RECORDED INFORMATION: Begin

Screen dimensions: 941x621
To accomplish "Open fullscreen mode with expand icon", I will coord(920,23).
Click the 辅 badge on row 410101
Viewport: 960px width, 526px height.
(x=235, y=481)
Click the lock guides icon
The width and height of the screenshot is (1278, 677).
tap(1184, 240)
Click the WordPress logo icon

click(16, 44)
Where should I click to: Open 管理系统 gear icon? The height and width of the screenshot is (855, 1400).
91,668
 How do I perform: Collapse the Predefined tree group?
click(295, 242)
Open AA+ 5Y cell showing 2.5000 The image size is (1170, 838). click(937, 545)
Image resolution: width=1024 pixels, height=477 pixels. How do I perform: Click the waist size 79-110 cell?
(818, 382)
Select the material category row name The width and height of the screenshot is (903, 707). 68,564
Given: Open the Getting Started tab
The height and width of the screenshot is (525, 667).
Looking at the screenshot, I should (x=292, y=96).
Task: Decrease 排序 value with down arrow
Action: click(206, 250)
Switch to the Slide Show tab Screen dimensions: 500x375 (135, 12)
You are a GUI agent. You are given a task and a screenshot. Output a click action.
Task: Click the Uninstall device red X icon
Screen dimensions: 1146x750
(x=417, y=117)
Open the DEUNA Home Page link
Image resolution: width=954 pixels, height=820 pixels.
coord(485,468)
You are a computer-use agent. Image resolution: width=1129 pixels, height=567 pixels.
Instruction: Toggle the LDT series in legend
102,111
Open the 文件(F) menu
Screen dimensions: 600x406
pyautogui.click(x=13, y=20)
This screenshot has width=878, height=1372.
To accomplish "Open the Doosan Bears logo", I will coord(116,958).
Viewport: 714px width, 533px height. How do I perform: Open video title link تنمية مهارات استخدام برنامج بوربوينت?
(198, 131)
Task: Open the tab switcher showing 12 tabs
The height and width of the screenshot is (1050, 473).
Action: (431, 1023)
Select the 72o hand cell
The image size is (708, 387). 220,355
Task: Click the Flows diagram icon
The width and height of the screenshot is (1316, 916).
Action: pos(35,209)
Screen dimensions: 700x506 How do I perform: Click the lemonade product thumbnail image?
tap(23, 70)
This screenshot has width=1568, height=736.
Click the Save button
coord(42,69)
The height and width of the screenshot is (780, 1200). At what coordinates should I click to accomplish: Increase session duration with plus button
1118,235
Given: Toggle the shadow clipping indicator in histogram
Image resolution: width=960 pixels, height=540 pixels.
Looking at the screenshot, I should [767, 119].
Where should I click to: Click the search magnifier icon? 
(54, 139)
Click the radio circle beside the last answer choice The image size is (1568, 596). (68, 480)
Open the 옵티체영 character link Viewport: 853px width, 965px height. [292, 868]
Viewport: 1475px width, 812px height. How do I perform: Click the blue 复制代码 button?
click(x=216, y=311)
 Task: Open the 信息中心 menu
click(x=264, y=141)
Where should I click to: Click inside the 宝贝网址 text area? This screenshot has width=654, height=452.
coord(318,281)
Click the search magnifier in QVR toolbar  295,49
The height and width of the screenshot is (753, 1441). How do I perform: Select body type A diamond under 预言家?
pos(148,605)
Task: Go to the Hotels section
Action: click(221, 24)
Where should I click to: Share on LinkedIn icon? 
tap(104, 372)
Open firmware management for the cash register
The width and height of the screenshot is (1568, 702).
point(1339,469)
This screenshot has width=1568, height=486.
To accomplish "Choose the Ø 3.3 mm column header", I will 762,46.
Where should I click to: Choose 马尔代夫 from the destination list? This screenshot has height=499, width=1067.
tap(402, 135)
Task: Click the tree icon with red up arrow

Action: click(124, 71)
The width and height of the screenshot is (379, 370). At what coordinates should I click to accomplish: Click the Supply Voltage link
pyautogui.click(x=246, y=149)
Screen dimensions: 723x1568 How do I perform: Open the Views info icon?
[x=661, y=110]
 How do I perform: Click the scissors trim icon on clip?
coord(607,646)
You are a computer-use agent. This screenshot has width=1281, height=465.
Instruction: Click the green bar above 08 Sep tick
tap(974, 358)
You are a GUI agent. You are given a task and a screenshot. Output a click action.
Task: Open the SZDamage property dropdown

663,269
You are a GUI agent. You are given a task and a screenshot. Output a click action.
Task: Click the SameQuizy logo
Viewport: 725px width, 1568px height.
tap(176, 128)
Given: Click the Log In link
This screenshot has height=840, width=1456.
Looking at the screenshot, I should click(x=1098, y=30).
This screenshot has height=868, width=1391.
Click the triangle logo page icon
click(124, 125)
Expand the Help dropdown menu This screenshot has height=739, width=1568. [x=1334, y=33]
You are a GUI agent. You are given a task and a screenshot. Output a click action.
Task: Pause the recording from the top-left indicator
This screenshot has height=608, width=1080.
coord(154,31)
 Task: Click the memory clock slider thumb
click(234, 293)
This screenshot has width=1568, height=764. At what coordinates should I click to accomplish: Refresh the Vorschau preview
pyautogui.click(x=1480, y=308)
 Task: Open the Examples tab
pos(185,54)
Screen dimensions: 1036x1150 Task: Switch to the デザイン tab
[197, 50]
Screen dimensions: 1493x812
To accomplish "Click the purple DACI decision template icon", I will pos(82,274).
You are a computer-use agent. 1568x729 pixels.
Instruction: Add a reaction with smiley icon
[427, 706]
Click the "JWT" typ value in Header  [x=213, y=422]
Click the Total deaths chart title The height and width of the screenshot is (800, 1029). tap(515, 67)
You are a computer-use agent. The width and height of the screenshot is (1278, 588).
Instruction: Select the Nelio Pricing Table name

RECORDED INFORMATION: End

**TASK**
Can you repeat, word for word, every line above from the one containing "How do I perform: Click the scissors" down to the one containing "Task: Click the SameQuizy logo", including both?

**YOUR SOLUTION**
 How do I perform: Click the scissors trim icon on clip?
coord(607,646)
You are a computer-use agent. This screenshot has width=1281, height=465.
Instruction: Click the green bar above 08 Sep tick
tap(974, 358)
You are a GUI agent. You are given a task and a screenshot. Output a click action.
Task: Open the SZDamage property dropdown

663,269
You are a GUI agent. You are given a task and a screenshot. Output a click action.
Task: Click the SameQuizy logo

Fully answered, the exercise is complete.